TASK STATEMENT: Copy out the lines beginning with the one that contains "Open the dashboard monitor icon" and ending with the last line below, exactly as they stand. Pictures are not copied.

-------- RECORDS FOR THE TASK --------

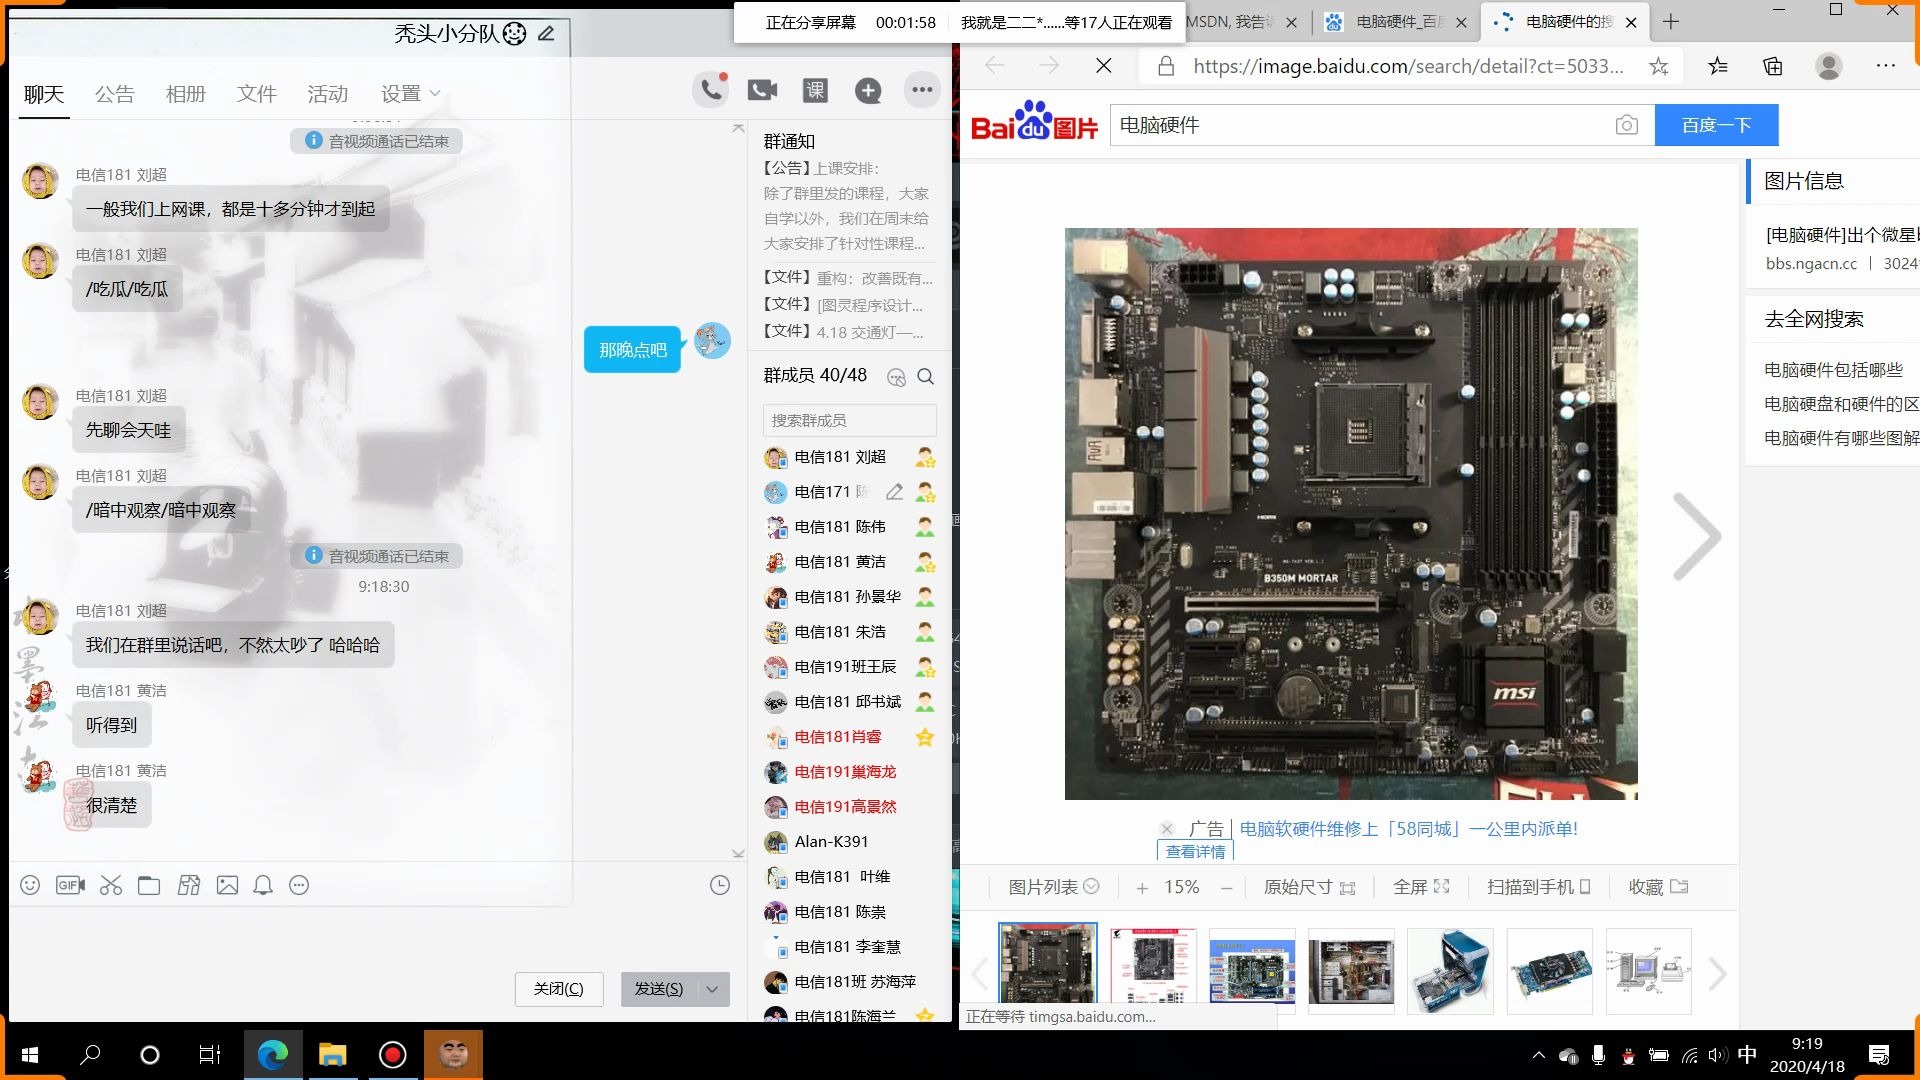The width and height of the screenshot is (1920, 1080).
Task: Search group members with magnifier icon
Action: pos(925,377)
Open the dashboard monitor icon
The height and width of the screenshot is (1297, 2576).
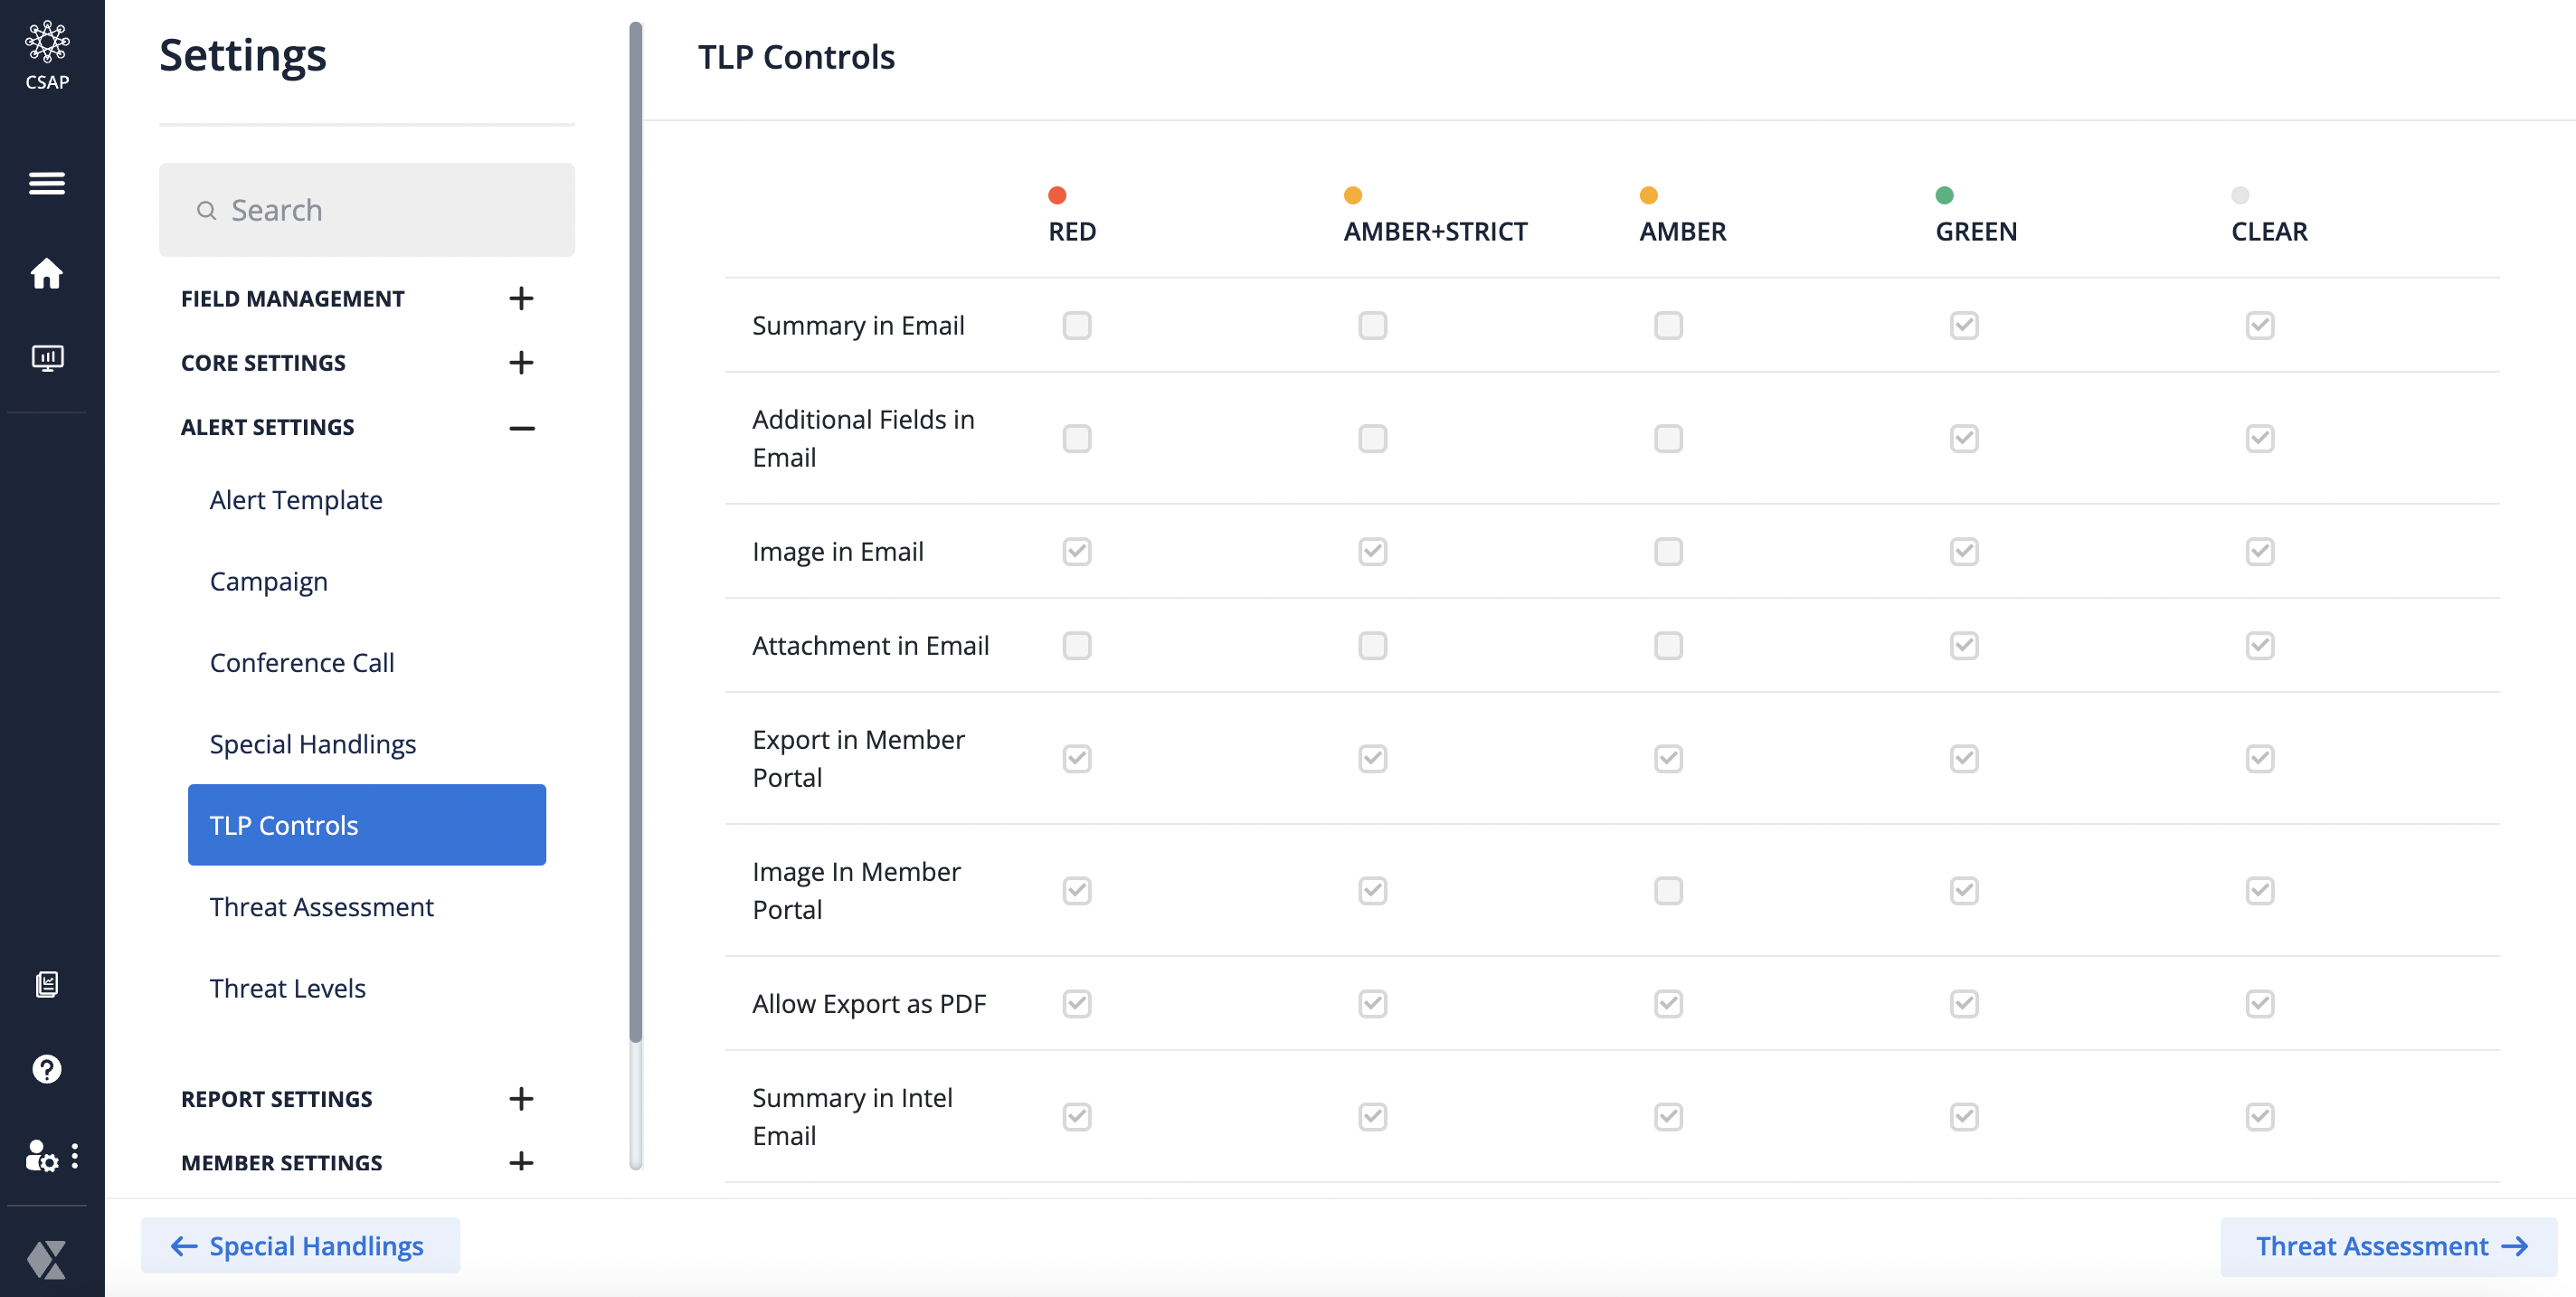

--------

EXPECTED ANSWER:
Open the dashboard monitor icon
The height and width of the screenshot is (1297, 2576).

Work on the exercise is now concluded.